Bossi e gli altri geni della politica dovrebbero capire che in un paese moderno non è possibile che un cittadino italiano laureato conosca meno lingue di un qualunque straniero immigrato (clandestino e non). A scuola, sin dalla prima elementare, bisognerebbe insegnare la lingua italiana – che è una sola e meravigliosa – e almeno una lingua straniera. Senza altri bla bla e, scusate, senza ulteriori cazzate.

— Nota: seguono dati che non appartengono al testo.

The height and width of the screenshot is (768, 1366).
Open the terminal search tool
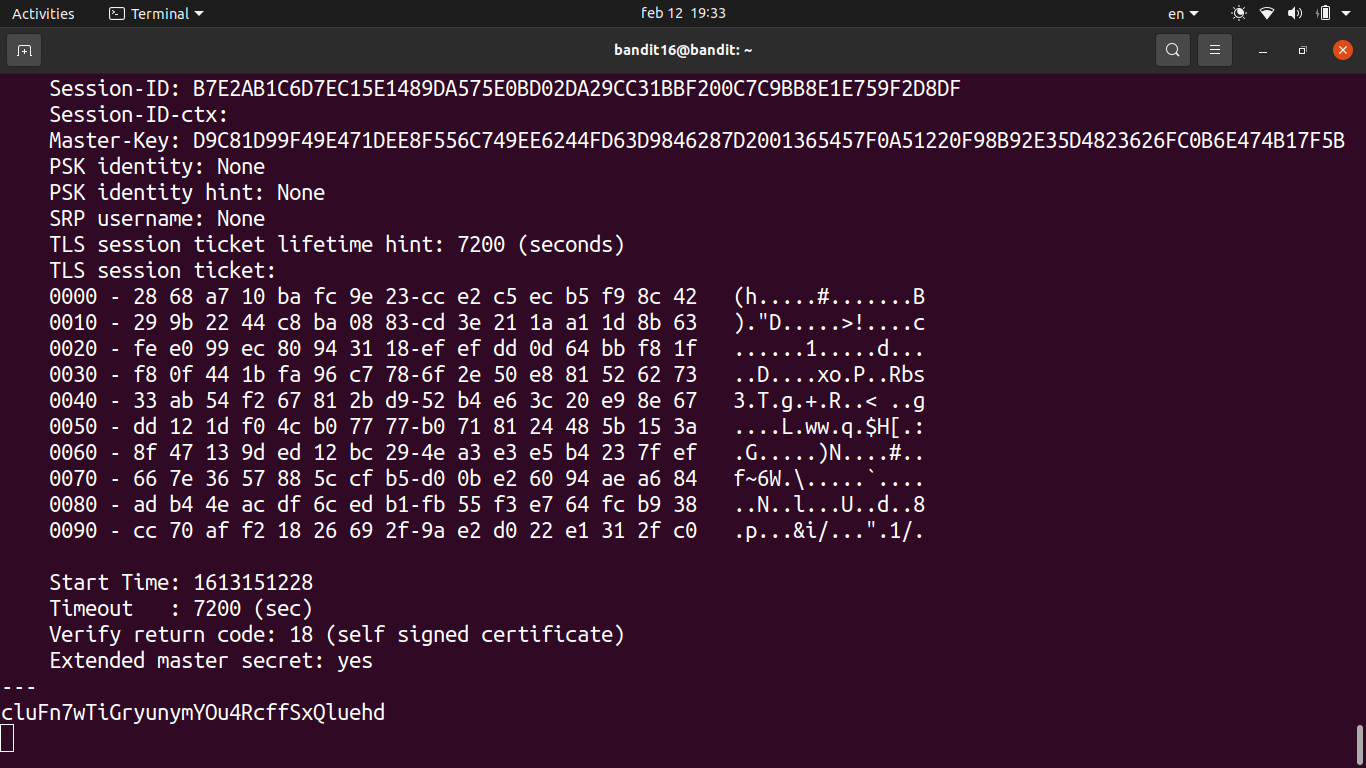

Ma sui dialetti la Lega non ha torto

L'illustrazione è di Gianni Allegra
L'illustrazione è di Gianni Allegra

di Roberto Puglisi

Se uno toglie il superfluo, il polemico, l’inutile, magari riconoscerà che l’idea leghista di insegnare il dialetto a scuola tanto malvagia non è. E non lo è perché l’identità regionale non deve essere per forza una pistola puntata contro l’unità nazionale. Capisco l’obiezione diabolica, ciò che dicono i vari Bossi e Calderoli si fa fatica a considerarlo un semplice contributo al dibattito accademico, fornito con sincero spirito di collaborazione. E questo perché è sempre meglio non fidarsi degli zecchini d’oro promessi dal gatto e dalla volpe. Ma se la cittadinanza è un elemento di civiltà sovranazionale, perché ognuno può diventare cittadino del mondo o di un luogo senza per forza l’obbligo della culla, l’appartenenza alla terra si iscrive a visceri e sentimenti diversi. Possiamo negarlo finché si vuole, il legame. Esiste comunque. E a far parte di una Nazione – senza che questo implichi per forza parate militari o discorsi al balcone – si impara da piccoli, mangiandone e bevendo i frutti della terra. Che insegnano la peculiarità di ogni discendenza (il dialetto) in un disegno (lingua) più grande. E’ un passaggio obbligato. Non possiamo dirci italiani, se non impariamo a dirci siciliani. Se non consideriamo che il locale e il generale non devono sfinirsi e  lottare per sempre, se di mezzo c’è il filtro dell’intelligenza. Perfino il Carroccio e la Coppola, il “Minga” e il “Cu è” possono andare a braccetto, fino ad amalgamarsi – senza sperdersi – nello stesso riflesso unitario.